• _YOUR GOAL_:
Reproduce every record below word for word and include no pictures.

• _Stored data entries_:

____________________

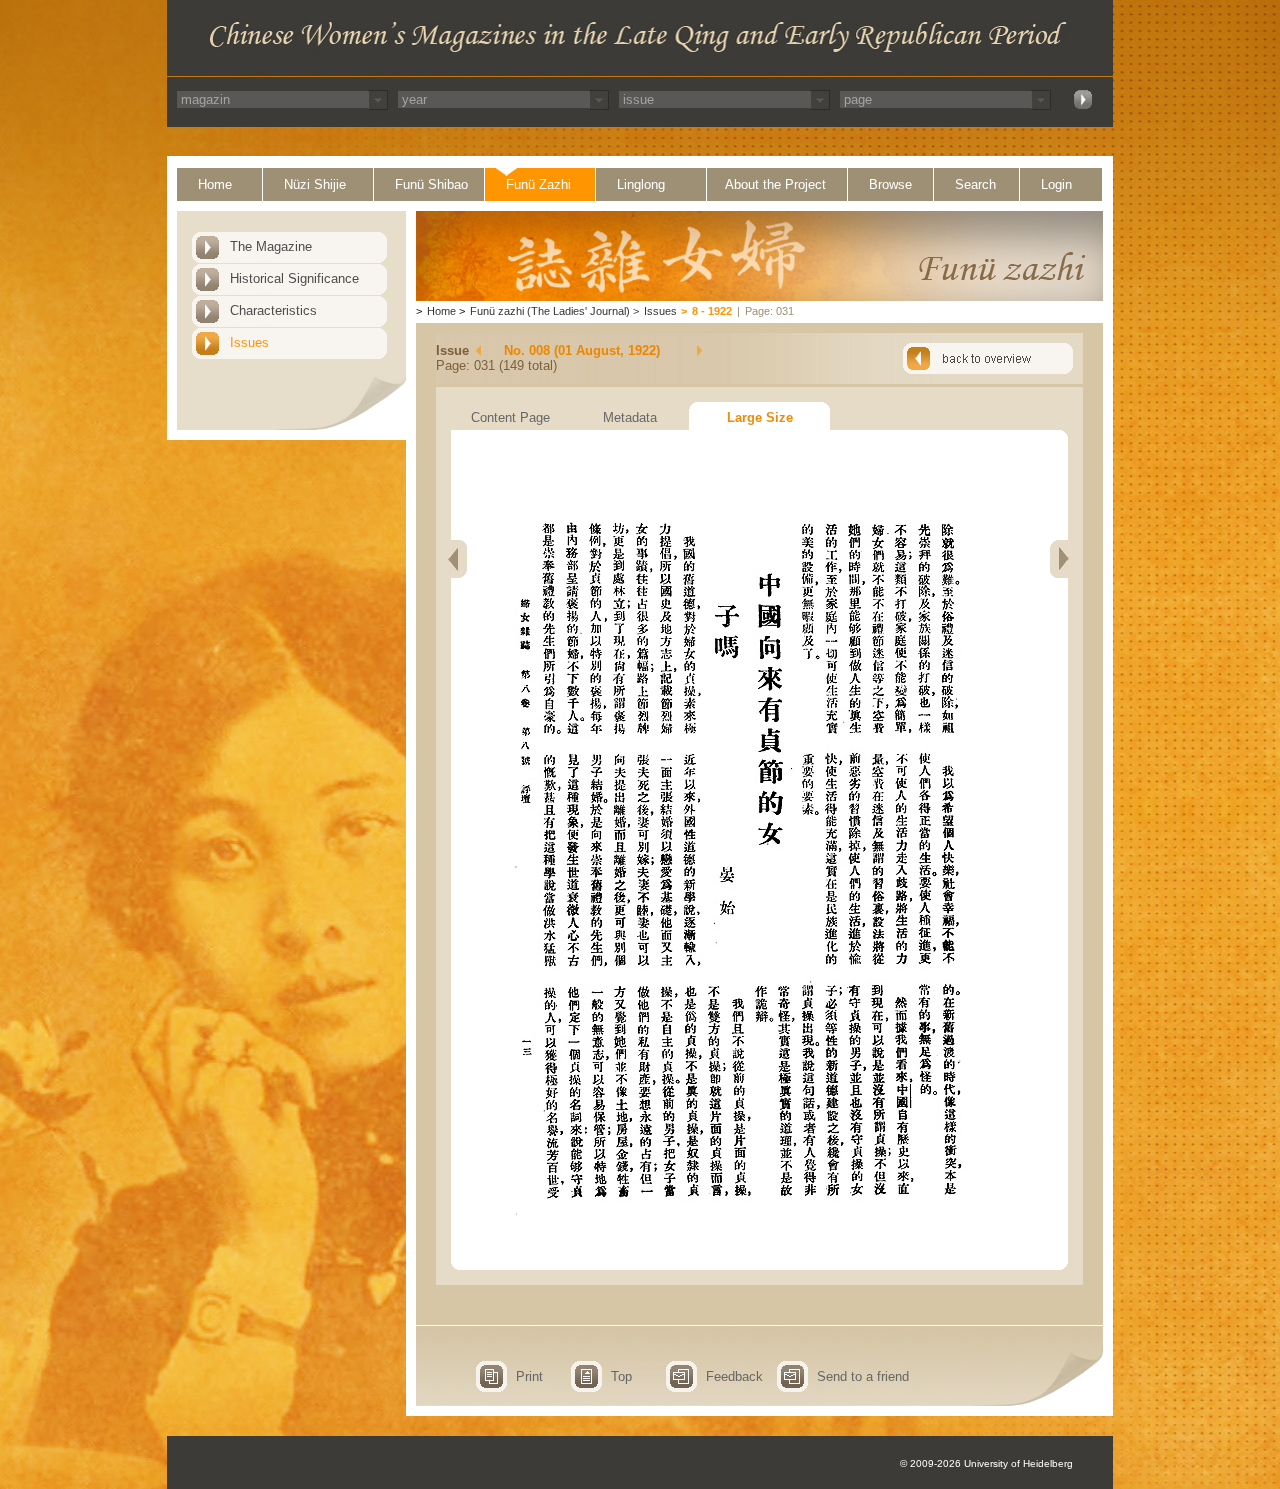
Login (1056, 184)
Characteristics (273, 310)
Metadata (630, 417)
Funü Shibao (431, 184)
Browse (890, 184)
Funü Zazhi (538, 184)
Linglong (641, 184)
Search (975, 184)
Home (215, 184)
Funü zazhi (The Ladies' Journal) (550, 311)
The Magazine (271, 246)
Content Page (510, 417)
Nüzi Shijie (315, 184)
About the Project (775, 184)
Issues (249, 342)
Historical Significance (294, 278)
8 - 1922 (712, 311)
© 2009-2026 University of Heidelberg (986, 1463)
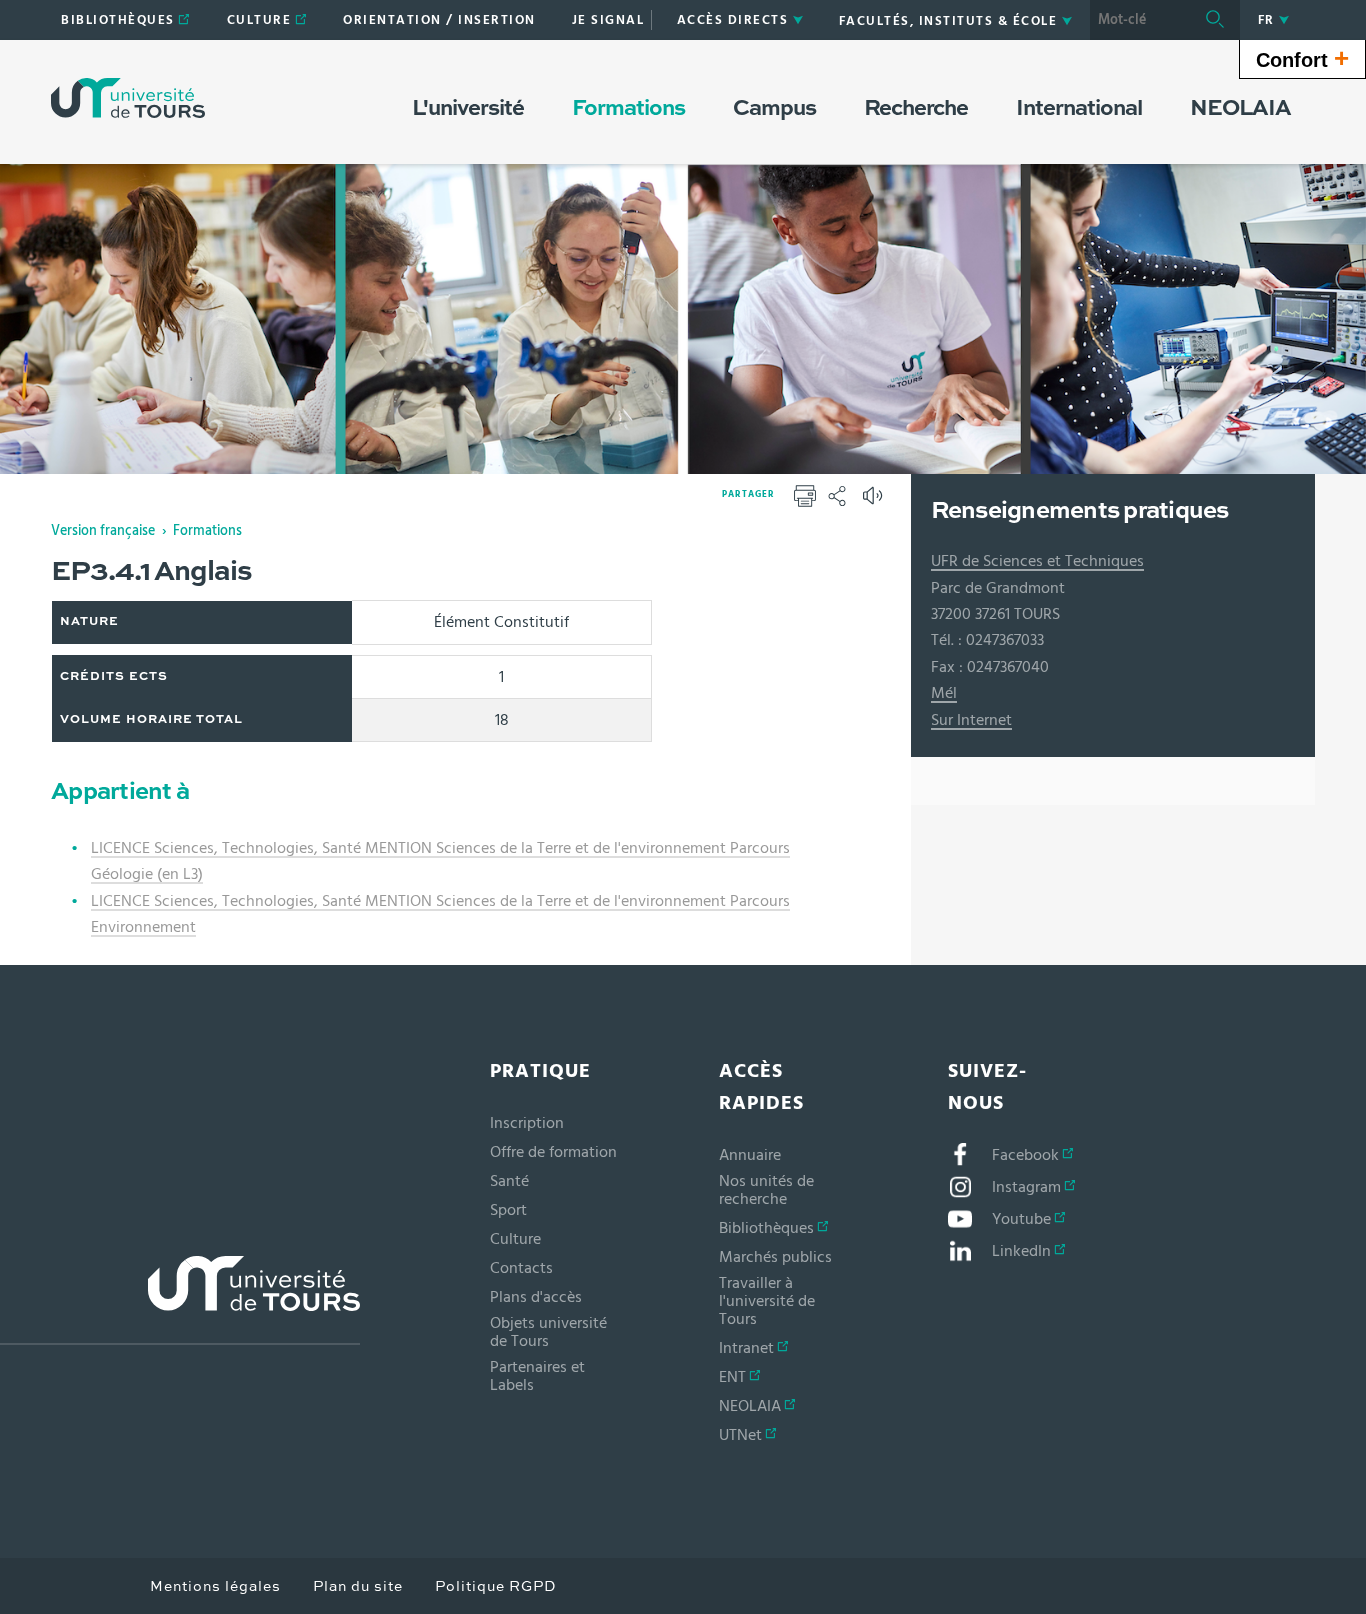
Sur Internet (971, 720)
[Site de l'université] (180, 1300)
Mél (944, 693)
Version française (103, 531)
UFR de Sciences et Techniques (1037, 561)
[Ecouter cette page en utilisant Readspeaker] (875, 502)
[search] (1140, 20)
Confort (1302, 58)
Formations (207, 531)
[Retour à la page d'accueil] (128, 98)
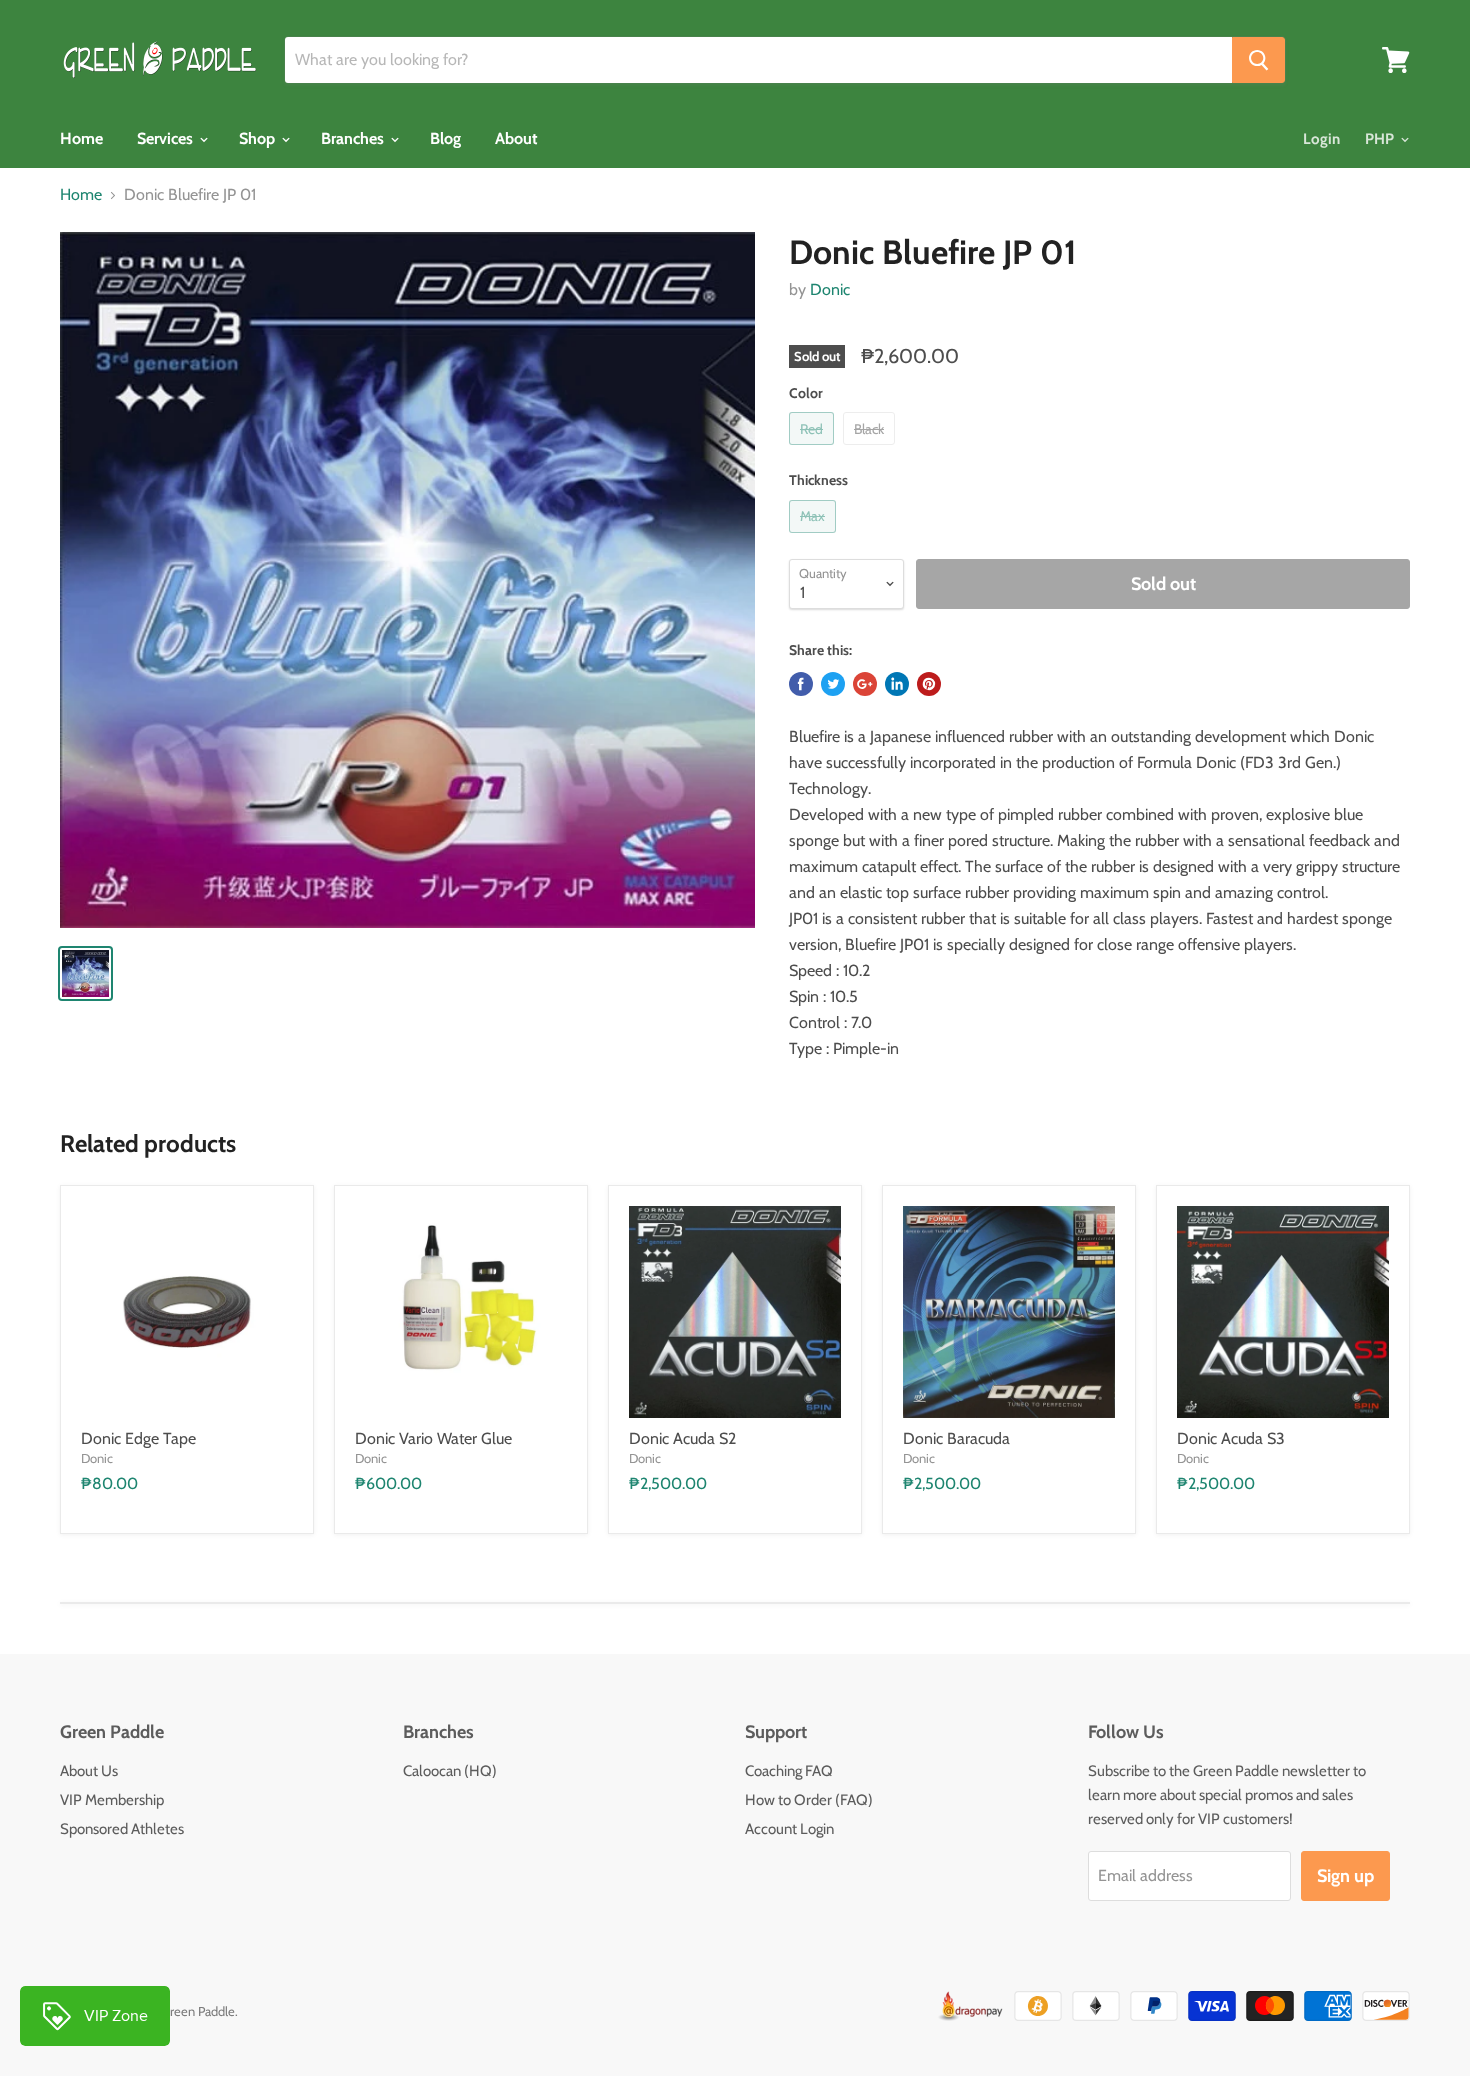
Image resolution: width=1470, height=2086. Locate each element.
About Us (89, 1771)
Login (1321, 139)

____________________

• _COMPLETED EXERCISE_:
Login (1056, 184)
Characteristics (273, 310)
Metadata (630, 417)
Funü Shibao (431, 184)
Browse (890, 184)
Funü Zazhi (538, 184)
Linglong (641, 184)
Search (975, 184)
Home (215, 184)
Funü zazhi (The Ladies' Journal) (550, 311)
The Magazine (271, 246)
Content Page (510, 417)
Nüzi Shijie (315, 184)
About the Project (775, 184)
Issues (249, 342)
Historical Significance (294, 278)
8 - 1922 (712, 311)
© 2009-2026 University of Heidelberg (986, 1463)
Sur Internet (971, 720)
[Site de l'université] (180, 1300)
Mél (944, 693)
Version française (103, 531)
UFR de Sciences et Techniques (1037, 561)
[Ecouter cette page en utilisant Readspeaker] (875, 502)
[search] (1140, 20)
Confort (1302, 58)
Formations (207, 531)
[Retour à la page d'accueil] (128, 98)
Image resolution: width=1470, height=2086. Locate each element.
About Us (89, 1771)
Login (1321, 139)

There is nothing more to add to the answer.